## Listing
——————

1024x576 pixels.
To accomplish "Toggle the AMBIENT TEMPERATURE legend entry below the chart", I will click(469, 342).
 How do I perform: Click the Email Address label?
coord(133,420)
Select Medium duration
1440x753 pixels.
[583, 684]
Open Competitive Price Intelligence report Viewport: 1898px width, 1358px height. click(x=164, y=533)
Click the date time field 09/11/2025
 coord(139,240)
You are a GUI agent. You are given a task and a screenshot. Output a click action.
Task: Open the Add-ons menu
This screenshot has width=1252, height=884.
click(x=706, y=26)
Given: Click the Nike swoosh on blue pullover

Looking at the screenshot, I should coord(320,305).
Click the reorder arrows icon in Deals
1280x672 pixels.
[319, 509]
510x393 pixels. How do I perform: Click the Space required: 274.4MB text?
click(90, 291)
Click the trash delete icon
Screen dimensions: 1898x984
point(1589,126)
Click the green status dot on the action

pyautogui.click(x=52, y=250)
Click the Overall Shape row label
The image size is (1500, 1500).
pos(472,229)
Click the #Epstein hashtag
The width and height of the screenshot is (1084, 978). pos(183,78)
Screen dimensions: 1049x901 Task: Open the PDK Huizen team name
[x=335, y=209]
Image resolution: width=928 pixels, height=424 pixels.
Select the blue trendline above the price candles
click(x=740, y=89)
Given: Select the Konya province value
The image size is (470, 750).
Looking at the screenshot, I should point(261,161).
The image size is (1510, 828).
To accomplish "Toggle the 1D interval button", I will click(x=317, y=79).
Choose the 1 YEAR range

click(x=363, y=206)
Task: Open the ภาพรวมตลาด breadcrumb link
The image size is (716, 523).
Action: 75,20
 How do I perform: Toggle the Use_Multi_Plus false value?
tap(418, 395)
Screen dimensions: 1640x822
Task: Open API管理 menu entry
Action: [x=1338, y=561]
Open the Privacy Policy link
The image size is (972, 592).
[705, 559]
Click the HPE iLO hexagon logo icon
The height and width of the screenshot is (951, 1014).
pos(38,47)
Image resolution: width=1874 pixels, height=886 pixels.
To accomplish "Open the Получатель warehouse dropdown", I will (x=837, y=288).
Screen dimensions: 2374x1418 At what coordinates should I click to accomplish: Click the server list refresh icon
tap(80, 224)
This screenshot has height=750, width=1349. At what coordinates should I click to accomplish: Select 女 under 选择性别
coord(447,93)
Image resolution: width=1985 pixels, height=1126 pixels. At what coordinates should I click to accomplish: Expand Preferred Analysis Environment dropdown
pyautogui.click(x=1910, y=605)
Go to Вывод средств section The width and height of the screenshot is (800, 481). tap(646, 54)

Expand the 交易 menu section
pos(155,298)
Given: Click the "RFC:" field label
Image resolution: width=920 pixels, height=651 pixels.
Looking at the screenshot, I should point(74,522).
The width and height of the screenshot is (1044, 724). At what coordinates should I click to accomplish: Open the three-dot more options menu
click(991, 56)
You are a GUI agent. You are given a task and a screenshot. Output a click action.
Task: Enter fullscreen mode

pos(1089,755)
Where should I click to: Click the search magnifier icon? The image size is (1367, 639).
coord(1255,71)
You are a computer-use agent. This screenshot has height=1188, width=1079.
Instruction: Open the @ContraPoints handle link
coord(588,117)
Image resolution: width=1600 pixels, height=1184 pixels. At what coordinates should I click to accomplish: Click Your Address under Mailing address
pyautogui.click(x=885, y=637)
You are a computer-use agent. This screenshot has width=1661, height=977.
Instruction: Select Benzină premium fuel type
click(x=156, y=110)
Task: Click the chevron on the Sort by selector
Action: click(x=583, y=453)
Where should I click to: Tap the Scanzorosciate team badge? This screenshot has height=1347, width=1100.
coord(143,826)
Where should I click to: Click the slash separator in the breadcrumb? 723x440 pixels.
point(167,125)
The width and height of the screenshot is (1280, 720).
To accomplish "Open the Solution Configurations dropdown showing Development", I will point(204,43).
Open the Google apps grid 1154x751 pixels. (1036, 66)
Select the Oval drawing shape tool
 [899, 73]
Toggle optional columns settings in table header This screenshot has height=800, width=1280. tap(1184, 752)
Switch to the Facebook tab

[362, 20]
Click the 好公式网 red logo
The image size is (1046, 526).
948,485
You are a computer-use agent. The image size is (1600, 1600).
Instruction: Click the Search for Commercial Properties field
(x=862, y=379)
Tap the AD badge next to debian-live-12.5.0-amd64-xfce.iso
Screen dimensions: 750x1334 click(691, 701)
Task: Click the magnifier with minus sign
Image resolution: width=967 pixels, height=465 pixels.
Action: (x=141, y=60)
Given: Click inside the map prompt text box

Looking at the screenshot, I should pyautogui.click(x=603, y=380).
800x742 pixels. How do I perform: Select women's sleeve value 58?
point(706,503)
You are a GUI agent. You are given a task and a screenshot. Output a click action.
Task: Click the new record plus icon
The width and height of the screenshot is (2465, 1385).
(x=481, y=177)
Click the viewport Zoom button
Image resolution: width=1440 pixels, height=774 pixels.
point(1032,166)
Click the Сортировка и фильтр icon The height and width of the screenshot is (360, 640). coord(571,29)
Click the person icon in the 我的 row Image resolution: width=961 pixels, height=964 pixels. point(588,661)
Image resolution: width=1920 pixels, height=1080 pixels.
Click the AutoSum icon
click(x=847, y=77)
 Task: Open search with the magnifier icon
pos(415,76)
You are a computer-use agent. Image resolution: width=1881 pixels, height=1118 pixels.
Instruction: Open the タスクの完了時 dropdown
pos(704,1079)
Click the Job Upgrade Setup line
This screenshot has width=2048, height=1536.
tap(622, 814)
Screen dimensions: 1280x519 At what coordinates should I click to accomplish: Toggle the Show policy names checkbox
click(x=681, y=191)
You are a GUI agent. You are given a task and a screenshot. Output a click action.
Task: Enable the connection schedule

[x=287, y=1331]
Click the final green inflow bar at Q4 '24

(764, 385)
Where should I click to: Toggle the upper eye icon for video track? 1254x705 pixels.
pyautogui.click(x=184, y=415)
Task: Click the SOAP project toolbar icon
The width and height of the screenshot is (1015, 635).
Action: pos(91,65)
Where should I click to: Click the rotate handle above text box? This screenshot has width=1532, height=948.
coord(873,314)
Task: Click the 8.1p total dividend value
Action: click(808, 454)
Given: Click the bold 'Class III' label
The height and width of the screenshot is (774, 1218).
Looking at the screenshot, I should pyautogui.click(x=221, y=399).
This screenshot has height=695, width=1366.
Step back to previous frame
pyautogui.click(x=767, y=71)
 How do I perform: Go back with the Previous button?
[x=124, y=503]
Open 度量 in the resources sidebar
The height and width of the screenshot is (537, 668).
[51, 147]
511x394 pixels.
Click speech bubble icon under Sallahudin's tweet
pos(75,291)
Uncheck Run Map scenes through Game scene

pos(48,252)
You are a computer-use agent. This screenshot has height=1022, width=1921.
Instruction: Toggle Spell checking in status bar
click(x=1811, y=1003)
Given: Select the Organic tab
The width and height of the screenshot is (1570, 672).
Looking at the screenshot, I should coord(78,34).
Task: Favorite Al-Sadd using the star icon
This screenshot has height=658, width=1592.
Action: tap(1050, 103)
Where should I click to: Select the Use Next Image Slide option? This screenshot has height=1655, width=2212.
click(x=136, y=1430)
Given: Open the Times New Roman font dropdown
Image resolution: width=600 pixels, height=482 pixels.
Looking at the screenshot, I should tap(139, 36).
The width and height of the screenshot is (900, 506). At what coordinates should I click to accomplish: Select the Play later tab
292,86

——————

## Prompt
Format every line of the listing above as a JSON list of strings, one string per line, omitting blank lines.

## Exercise solution
[
  "1024x576 pixels.",
  "To accomplish \"Toggle the AMBIENT TEMPERATURE legend entry below the chart\", I will click(469, 342).",
  " How do I perform: Click the Email Address label?",
  "coord(133,420)",
  "Select Medium duration",
  "1440x753 pixels.",
  "[583, 684]",
  "Open Competitive Price Intelligence report Viewport: 1898px width, 1358px height. click(x=164, y=533)",
  "Click the date time field 09/11/2025",
  " coord(139,240)",
  "You are a GUI agent. You are given a task and a screenshot. Output a click action.",
  "Task: Open the Add-ons menu",
  "This screenshot has width=1252, height=884.",
  "click(x=706, y=26)",
  "Given: Click the Nike swoosh on blue pullover",
  "Looking at the screenshot, I should coord(320,305).",
  "Click the reorder arrows icon in Deals",
  "1280x672 pixels.",
  "[319, 509]",
  "510x393 pixels. How do I perform: Click the Space required: 274.4MB text?",
  "click(90, 291)",
  "Click the trash delete icon",
  "Screen dimensions: 1898x984",
  "point(1589,126)",
  "Click the green status dot on the action",
  "pyautogui.click(x=52, y=250)",
  "Click the Overall Shape row label",
  "The image size is (1500, 1500).",
  "pos(472,229)",
  "Click the #Epstein hashtag",
  "The width and height of the screenshot is (1084, 978). pos(183,78)",
  "Screen dimensions: 1049x901 Task: Open the PDK Huizen team name",
  "[x=335, y=209]",
  "Image resolution: width=928 pixels, height=424 pixels.",
  "Select the blue trendline above the price candles",
  "click(x=740, y=89)",
  "Given: Select the Konya province value",
  "The image size is (470, 750).",
  "Looking at the screenshot, I should point(261,161).",
  "The image size is (1510, 828).",
  "To accomplish \"Toggle the 1D interval button\", I will click(x=317, y=79).",
  "Choose the 1 YEAR range",
  "click(x=363, y=206)",
  "Task: Open the ภาพรวมตลาด breadcrumb link",
  "The image size is (716, 523).",
  "Action: 75,20",
  " How do I perform: Toggle the Use_Multi_Plus false value?",
  "tap(418, 395)",
  "Screen dimensions: 1640x822",
  "Task: Open API管理 menu entry",
  "Action: [x=1338, y=561]",
  "Open the Privacy Policy link",
  "The image size is (972, 592).",
  "[705, 559]",
  "Click the HPE iLO hexagon logo icon",
  "The height and width of the screenshot is (951, 1014).",
  "pos(38,47)",
  "Image resolution: width=1874 pixels, height=886 pixels.",
  "To accomplish \"Open the Получатель warehouse dropdown\", I will (x=837, y=288).",
  "Screen dimensions: 2374x1418 At what coordinates should I click to accomplish: Click the server list refresh icon",
  "tap(80, 224)",
  "This screenshot has height=750, width=1349. At what coordinates should I click to accomplish: Select 女 under 选择性别",
  "coord(447,93)",
  "Image resolution: width=1985 pixels, height=1126 pixels. At what coordinates should I click to accomplish: Expand Preferred Analysis Environment dropdown",
  "pyautogui.click(x=1910, y=605)",
  "Go to Вывод средств section The width and height of the screenshot is (800, 481). tap(646, 54)",
  "Expand the 交易 menu section",
  "pos(155,298)",
  "Given: Click the \"RFC:\" field label",
  "Image resolution: width=920 pixels, height=651 pixels.",
  "Looking at the screenshot, I should point(74,522).",
  "The width and height of the screenshot is (1044, 724). At what coordinates should I click to accomplish: Open the three-dot more options menu",
  "click(991, 56)",
  "You are a GUI agent. You are given a task and a screenshot. Output a click action.",
  "Task: Enter fullscreen mode",
  "pos(1089,755)",
  "Where should I click to: Click the search magnifier icon? The image size is (1367, 639).",
  "coord(1255,71)",
  "You are a computer-use agent. This screenshot has height=1188, width=1079.",
  "Instruction: Open the @ContraPoints handle link",
  "coord(588,117)",
  "Image resolution: width=1600 pixels, height=1184 pixels. At what coordinates should I click to accomplish: Click Your Address under Mailing address",
  "pyautogui.click(x=885, y=637)",
  "You are a computer-use agent. This screenshot has width=1661, height=977.",
  "Instruction: Select Benzină premium fuel type",
  "click(x=156, y=110)",
  "Task: Click the chevron on the Sort by selector",
  "Action: click(x=583, y=453)",
  "Where should I click to: Tap the Scanzorosciate team badge? This screenshot has height=1347, width=1100.",
  "coord(143,826)",
  "Where should I click to: Click the slash separator in the breadcrumb? 723x440 pixels.",
  "point(167,125)",
  "The width and height of the screenshot is (1280, 720).",
  "To accomplish \"Open the Solution Configurations dropdown showing Development\", I will point(204,43).",
  "Open the Google apps grid 1154x751 pixels. (1036, 66)",
  "Select the Oval drawing shape tool",
  " [899, 73]",
  "Toggle optional columns settings in table header This screenshot has height=800, width=1280. tap(1184, 752)",
  "Switch to the Facebook tab",
  "[362, 20]",
  "Click the 好公式网 red logo",
  "The image size is (1046, 526).",
  "948,485",
  "You are a computer-use agent. The image size is (1600, 1600).",
  "Instruction: Click the Search for Commercial Properties field",
  "(x=862, y=379)",
  "Tap the AD badge next to debian-live-12.5.0-amd64-xfce.iso",
  "Screen dimensions: 750x1334 click(691, 701)",
  "Task: Click the magnifier with minus sign",
  "Image resolution: width=967 pixels, height=465 pixels.",
  "Action: (x=141, y=60)",
  "Given: Click inside the map prompt text box",
  "Looking at the screenshot, I should pyautogui.click(x=603, y=380).",
  "800x742 pixels. How do I perform: Select women's sleeve value 58?",
  "point(706,503)",
  "You are a GUI agent. You are given a task and a screenshot. Output a click action.",
  "Task: Click the new record plus icon",
  "The width and height of the screenshot is (2465, 1385).",
  "(x=481, y=177)",
  "Click the viewport Zoom button",
  "Image resolution: width=1440 pixels, height=774 pixels.",
  "point(1032,166)",
  "Click the Сортировка и фильтр icon The height and width of the screenshot is (360, 640). coord(571,29)",
  "Click the person icon in the 我的 row Image resolution: width=961 pixels, height=964 pixels. point(588,661)",
  "Image resolution: width=1920 pixels, height=1080 pixels.",
  "Click the AutoSum icon",
  "click(x=847, y=77)",
  " Task: Open search with the magnifier icon",
  "pos(415,76)",
  "You are a computer-use agent. Image resolution: width=1881 pixels, height=1118 pixels.",
  "Instruction: Open the タスクの完了時 dropdown",
  "pos(704,1079)",
  "Click the Job Upgrade Setup line",
  "This screenshot has width=2048, height=1536.",
  "tap(622, 814)",
  "Screen dimensions: 1280x519 At what coordinates should I click to accomplish: Toggle the Show policy names checkbox",
  "click(x=681, y=191)",
  "You are a GUI agent. You are given a task and a screenshot. Output a click action.",
  "Task: Enable the connection schedule",
  "[x=287, y=1331]",
  "Click the final green inflow bar at Q4 '24",
  "(764, 385)",
  "Where should I click to: Toggle the upper eye icon for video track? 1254x705 pixels.",
  "pyautogui.click(x=184, y=415)",
  "Task: Click the SOAP project toolbar icon",
  "The width and height of the screenshot is (1015, 635).",
  "Action: pos(91,65)",
  "Where should I click to: Click the rotate handle above text box? This screenshot has width=1532, height=948.",
  "coord(873,314)",
  "Task: Click the 8.1p total dividend value",
  "Action: click(808, 454)",
  "Given: Click the bold 'Class III' label",
  "The height and width of the screenshot is (774, 1218).",
  "Looking at the screenshot, I should pyautogui.click(x=221, y=399).",
  "This screenshot has height=695, width=1366.",
  "Step back to previous frame",
  "pyautogui.click(x=767, y=71)",
  " How do I perform: Go back with the Previous button?",
  "[x=124, y=503]",
  "Open 度量 in the resources sidebar",
  "The height and width of the screenshot is (537, 668).",
  "[51, 147]",
  "511x394 pixels.",
  "Click speech bubble icon under Sallahudin's tweet",
  "pos(75,291)",
  "Uncheck Run Map scenes through Game scene",
  "pos(48,252)",
  "You are a computer-use agent. This screenshot has height=1022, width=1921.",
  "Instruction: Toggle Spell checking in status bar",
  "click(x=1811, y=1003)",
  "Given: Select the Organic tab",
  "The width and height of the screenshot is (1570, 672).",
  "Looking at the screenshot, I should coord(78,34).",
  "Task: Favorite Al-Sadd using the star icon",
  "This screenshot has height=658, width=1592.",
  "Action: tap(1050, 103)",
  "Where should I click to: Select the Use Next Image Slide option? This screenshot has height=1655, width=2212.",
  "click(x=136, y=1430)",
  "Given: Open the Times New Roman font dropdown",
  "Image resolution: width=600 pixels, height=482 pixels.",
  "Looking at the screenshot, I should tap(139, 36).",
  "The width and height of the screenshot is (900, 506). At what coordinates should I click to accomplish: Select the Play later tab",
  "292,86"
]